##### PASSAGE DU TEXTE
Notre manière de consommer a un impact environnemental indéniable. Entre culpabilité et stratégies d’évitement, comment apprendre à consommer responsable ?

Faites le test : prenez n’importe quel produit de consommation courante et essayez d’en trouver un qui soit parfaitement neutre pour l’environnement. Vous ne trouvez pas ? C’est normal. Entre le kilo de steak haché qui équivaut à 27 kilogrammes de gaz à effet de serre, votre jean préféré qui a nécessité des centaines de litres d’eau ou votre canapé qui a traversé trois continents pour arriver dans votre salon, le moindre acte de consommation semble avoir de lourds effets sur la planète.

Vous le savez, notre style de vie n’est pas neutre. Mais sommes-nous condamnés à culpabiliser à chaque fois que nous sortons notre carte bleue ? Bonne nouvelle, la réponse est non ! Soufflez un bon coup, rangez votre solastalgie, on vous explique comment réconcilier consommation et préservation de l’environnement. 

Faire face à une double injonction : sauver la planète et préserver l’économie 

Si vous êtes du genre à être rongé par la culpabilité lorsque vous sortez faire du shopping, sachez-le, votre angoisse ne vient pas de nulle part. Comme le rappelle une étude de l’ADEME : transport, fabrication et distribution, l’ensemble du cycle de vie d'un produit émet du dioxyde de carbone (CO2). Sans oublier que certains choix de consommation peuvent avoir des conséquences néfastes sur les ressources naturelles et les écosystèmes. Oui, on sait, cela peut donner le tournis.

Les consommateurs vont subir un discours contradictoire : c’est à cause de nos modes de vie et de notre consommation qu’on en est là. Mais il faut bien continuer à consommer pour maintenir la société”, explique l’anthropologue Fanny Parise. Une partie d’entre nous serait tiraillée entre “un idéal de décroissance, de retour à l’Eden et la réalité des contraintes quotidiennes, de budget notamment.

Par ailleurs, ce sentiment de culpabilité n’est pas nouveau et n’est pas né avec le phénomène d’éco-anxiété. Camille Saintives, enseignante-chercheuse à l'INSEEC, a écrit une thèse sur la culpabilité post-consommation. Elle confirme que l’émotion de la culpabilité n’est pas spécifiquement liée à la transition écologique. Dépense financière trop grande, santé, utilité du produit, les raisons sont souvent multiples ! Pourquoi continuer d’acheter sur Internet ou de prendre l’avion pour voyager si nous avons en tête plein de raisons de ne pas le faire ? Tout simplement parce que cela nous procure du plaisir. “Quand vous mangez un burger très gras, vous savez que ce n’est pas bon pour votre santé, pourtant vous y retournez car sa forte valeur hédonique est supérieure à la culpabilité”, s’exclame-t-elle.
##########
• _ÉNONCÉ 1_
D'après le texte sur la consommation responsable, à combien de kilogrammes de gaz à effet de serre équivaut un kilo de steak haché ?
• _ÉNONCÉ 2_
Indiquez, s'il vous plaît, si chacune des affirmations suivantes concorde avec le texte sur la consommation responsable, en répondant par oui ou par non et en citant les mots du texte qui tranchent. (a) Camille Saintives a écrit une thèse sur la culpabilité post-consommation. (b) Le sentiment de culpabilité est né avec l'éco-anxiété. (c) Fanny Parise est présentée comme sociologue.
• _ÉNONCÉ 3_
Poursuivez le texte sur la consommation responsable à partir de sa dernière phrase.
##### EXTRAIT DU JEU
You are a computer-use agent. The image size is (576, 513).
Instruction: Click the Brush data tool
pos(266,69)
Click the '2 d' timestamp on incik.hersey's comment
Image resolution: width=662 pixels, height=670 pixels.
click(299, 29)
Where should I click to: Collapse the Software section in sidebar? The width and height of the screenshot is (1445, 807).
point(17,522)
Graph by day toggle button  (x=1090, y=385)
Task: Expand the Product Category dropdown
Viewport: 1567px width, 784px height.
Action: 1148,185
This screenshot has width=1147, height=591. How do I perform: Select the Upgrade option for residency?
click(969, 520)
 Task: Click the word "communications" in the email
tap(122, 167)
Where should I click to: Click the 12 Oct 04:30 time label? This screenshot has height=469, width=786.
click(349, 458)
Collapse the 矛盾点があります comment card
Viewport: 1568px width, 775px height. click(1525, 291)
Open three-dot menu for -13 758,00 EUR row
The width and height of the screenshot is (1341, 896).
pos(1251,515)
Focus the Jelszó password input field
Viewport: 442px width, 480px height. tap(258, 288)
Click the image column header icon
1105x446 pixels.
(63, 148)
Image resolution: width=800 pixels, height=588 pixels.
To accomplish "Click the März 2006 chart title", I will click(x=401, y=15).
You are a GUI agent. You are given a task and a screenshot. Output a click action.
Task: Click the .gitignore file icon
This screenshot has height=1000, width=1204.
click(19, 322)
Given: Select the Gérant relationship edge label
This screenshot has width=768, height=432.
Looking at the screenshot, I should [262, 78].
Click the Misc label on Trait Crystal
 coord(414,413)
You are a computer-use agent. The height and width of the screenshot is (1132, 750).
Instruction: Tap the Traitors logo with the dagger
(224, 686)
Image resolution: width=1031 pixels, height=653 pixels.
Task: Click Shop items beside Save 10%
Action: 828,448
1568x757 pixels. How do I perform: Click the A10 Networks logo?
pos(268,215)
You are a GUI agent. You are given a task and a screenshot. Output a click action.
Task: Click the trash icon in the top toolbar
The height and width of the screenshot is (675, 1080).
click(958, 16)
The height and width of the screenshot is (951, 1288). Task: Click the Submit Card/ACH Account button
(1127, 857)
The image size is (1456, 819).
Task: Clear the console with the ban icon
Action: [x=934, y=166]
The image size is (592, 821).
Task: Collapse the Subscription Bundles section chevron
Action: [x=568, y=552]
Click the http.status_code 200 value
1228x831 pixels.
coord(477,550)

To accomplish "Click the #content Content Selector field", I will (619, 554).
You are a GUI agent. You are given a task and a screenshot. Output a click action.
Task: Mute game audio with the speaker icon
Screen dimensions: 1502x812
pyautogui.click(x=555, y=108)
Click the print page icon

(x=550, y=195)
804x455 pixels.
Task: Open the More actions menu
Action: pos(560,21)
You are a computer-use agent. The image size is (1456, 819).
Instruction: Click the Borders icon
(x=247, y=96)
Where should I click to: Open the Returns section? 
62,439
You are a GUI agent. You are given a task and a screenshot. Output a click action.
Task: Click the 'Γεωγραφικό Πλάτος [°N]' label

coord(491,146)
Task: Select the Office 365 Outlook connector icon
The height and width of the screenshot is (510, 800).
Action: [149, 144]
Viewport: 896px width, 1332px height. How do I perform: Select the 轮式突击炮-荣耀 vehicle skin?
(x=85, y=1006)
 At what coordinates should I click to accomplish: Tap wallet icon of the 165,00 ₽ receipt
##########
• _RÉPONSE FINALE 1_
À 27 kilogrammes de gaz à effet de serre.

• _RÉPONSE FINALE 2_
(a) Oui : « a écrit une thèse sur la culpabilité post-consommation ».
(b) Non : « ce sentiment de culpabilité n’est pas nouveau et n’est pas né avec le phénomène d’éco-anxiété ».
(c) Non : « explique l’anthropologue Fanny Parise ».

• _RÉPONSE FINALE 3_
Arrêtons de stigmatiser la consommation ! 

Mais ne stigmatisons pas la consommation. Comme nous le rappelle Loïc Fel, docteur en philosophie et fondateur de l’agence Influence for Good, la consommation n’est pas forcément un acte désinvolte et frivole. Elle ne doit pas être ramenée à une binarité “bien, pas bien”. L’important est de se poser la question du sens de l’achat, de son importance. “Je peux accepter d’investir un peu d’impact environnemental sur un produit parce que je sais que ce n’est pas juste une envie fugace, que c’est une envie qui a de l’importance pour moi. Je consens à polluer un peu car à contrario je ferai un effort sur des choses plus futiles”, indique-t-il. Outre les achats vitaux qui permettent de se nourrir, de se soigner, de s’habiller ou de s’équiper, l’homo ecologicus est parfaitement capable de jongler entre nécessité et responsabilité.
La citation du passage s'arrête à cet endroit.